The resultant pedagogical philosophy delayed the introduction of "foreign" languages to the high school years, just in time for the real impediment to focused learning - adolescence.
Understanding the beneficial effect of early bilingualism was fostered through my work in the neuro-anatomy laboratory of my mentor, Prof. Paul Yakovlev. His seminal paper, Motility, Behavior, and the Brain, J Nerv Ment Dis. 1948 Apr; 107(4):313-35, has remained a touchstone of my understanding of man as a being in continuing evolution, through the interdependent influence of language, innovation and socialisation.
In contrast to an earlier understanding of neuro-anatomy as a closed and fixed system, Yakovlev's reasoning sees the brain and the major avenues of evolutionary development as a series of feedback loops in which anatomy is altered by what we do and say and create and relate in the world.
On the positive side is the pleasant surprise of data from a number of studies demonstrating that exposure to a second language from the earliest days of a child's life enhances that child's cognitive capacities.
In turn, focus enhances the so-called "executive functions", the attention processes that we use for planning, solving problems and performing various mentally demanding tasks.
The shifting back and forth between the two languages enables an easier flow of conversion of symbols at the root of higher abstract functions like maths.
According to studies from the University of Chicago, children in multilingual environments have enhanced social experiences as a result of their routine practice in considering the perspectives of others: They have to think about who speaks which language to whom, who understands which content.
The brain is not a closed system.
Its plasticity is shown in the benefit to stroke victims whose aphasia is often ameliorated through learning a second language, even later in life.
This is a part of the good news about brain function illustrative of its plasticity and ability to benefit from exposure to salutary external experience.
The downside is the brain's anatomic vulnerability to external stressors. One of the seemingly intractable of our social problems is the one of multigenerational poverty and its associated crime, drugs, and intra-familial violence.
It's now understood by brain researchers that kids living in continuously stressful circumstances with exposure to routine violence have higher circulating levels of stress hormones.
These inhibit the development of the parts of the brain, the prefrontal cortex, that are the anatomic bases for the same executive functions enhanced by multilingualism: the ability to focus, to plan, to delay instant gratification.

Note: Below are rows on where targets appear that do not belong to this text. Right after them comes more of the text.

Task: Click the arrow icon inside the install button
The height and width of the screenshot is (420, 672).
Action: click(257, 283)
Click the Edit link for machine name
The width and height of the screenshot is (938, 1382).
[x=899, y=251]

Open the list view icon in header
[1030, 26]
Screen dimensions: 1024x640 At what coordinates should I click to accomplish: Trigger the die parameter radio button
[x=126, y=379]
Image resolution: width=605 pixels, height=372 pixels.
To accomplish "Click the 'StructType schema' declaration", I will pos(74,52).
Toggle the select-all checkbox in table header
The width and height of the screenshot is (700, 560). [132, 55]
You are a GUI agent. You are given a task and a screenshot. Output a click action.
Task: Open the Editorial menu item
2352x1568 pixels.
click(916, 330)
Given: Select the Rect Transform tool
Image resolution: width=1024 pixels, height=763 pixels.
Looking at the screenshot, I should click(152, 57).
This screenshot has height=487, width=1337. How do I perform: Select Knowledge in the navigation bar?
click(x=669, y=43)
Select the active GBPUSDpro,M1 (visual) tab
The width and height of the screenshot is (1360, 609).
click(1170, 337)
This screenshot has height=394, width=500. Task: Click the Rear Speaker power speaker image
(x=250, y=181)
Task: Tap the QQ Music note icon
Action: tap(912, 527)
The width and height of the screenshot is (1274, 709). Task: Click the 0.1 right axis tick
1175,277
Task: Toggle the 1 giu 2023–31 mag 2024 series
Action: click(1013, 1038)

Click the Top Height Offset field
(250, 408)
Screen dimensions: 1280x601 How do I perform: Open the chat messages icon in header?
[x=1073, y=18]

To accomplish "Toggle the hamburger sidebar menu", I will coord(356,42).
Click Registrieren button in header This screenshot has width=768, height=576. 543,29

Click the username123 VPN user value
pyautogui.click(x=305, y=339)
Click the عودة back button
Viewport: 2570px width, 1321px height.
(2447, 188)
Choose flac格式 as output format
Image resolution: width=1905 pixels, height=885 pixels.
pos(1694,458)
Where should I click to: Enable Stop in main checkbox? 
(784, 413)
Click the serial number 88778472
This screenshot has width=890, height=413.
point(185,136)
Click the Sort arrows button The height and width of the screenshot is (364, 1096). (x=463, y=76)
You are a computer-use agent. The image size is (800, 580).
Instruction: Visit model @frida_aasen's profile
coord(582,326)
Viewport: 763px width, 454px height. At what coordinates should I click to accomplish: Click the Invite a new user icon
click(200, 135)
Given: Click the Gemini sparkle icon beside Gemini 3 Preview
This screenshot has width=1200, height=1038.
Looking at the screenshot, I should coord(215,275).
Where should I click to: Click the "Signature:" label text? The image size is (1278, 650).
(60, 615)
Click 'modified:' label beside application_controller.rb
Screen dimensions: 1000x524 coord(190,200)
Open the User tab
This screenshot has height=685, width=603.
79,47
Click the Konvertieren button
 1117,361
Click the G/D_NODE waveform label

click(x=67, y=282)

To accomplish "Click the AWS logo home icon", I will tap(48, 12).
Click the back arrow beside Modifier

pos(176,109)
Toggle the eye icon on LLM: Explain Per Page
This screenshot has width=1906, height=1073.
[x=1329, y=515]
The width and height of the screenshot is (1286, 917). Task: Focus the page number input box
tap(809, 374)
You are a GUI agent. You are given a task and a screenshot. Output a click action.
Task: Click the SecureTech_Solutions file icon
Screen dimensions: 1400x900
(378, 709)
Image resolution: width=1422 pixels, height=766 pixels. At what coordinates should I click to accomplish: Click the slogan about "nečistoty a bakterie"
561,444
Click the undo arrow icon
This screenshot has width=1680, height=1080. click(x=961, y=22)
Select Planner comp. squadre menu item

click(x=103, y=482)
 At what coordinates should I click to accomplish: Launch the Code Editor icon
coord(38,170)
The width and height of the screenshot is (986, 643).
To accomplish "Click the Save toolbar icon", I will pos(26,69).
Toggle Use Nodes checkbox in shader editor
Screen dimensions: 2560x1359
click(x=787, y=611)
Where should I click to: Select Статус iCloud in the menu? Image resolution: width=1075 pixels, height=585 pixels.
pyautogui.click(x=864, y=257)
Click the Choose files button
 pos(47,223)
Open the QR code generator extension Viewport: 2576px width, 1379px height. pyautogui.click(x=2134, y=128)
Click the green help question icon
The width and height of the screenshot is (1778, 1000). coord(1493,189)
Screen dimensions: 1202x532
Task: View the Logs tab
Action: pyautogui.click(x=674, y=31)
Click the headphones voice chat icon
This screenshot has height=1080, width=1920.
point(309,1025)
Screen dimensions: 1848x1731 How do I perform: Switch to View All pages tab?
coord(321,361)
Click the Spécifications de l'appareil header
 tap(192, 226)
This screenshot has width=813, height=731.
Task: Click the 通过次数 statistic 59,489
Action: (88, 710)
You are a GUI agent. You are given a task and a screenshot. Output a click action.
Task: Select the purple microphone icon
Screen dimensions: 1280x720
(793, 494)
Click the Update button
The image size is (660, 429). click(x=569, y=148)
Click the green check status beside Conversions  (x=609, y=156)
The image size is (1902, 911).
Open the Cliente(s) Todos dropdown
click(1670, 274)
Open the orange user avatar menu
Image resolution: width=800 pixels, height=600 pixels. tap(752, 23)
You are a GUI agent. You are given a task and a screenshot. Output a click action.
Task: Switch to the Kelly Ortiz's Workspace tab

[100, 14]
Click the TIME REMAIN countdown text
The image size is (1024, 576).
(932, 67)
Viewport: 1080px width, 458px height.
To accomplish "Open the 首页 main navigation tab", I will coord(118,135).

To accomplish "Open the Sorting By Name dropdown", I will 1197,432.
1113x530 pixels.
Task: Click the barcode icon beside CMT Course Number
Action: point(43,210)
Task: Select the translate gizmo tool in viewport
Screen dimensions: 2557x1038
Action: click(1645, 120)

The problems of poverty are far too complex for me to suggest that multilingualism alone can solve those problems and magically heal a brain whose highest functions have been inhibited through the grinding exposure to the violence large and small that is the daily experience of the indignities of poverty.
Still, it is tempting, particularly in New Zealand, to examine the outcome of kids from low-decile schools where bilingualism is part of the curriculum from day one. It may surprise us.
-Jay Kuten is an American-trained forensic psychiatrist who immigrated to New Zealand for the fly fishing. He spent 40 years comforting the afflicted and intends to spend the rest afflicting the comfortable.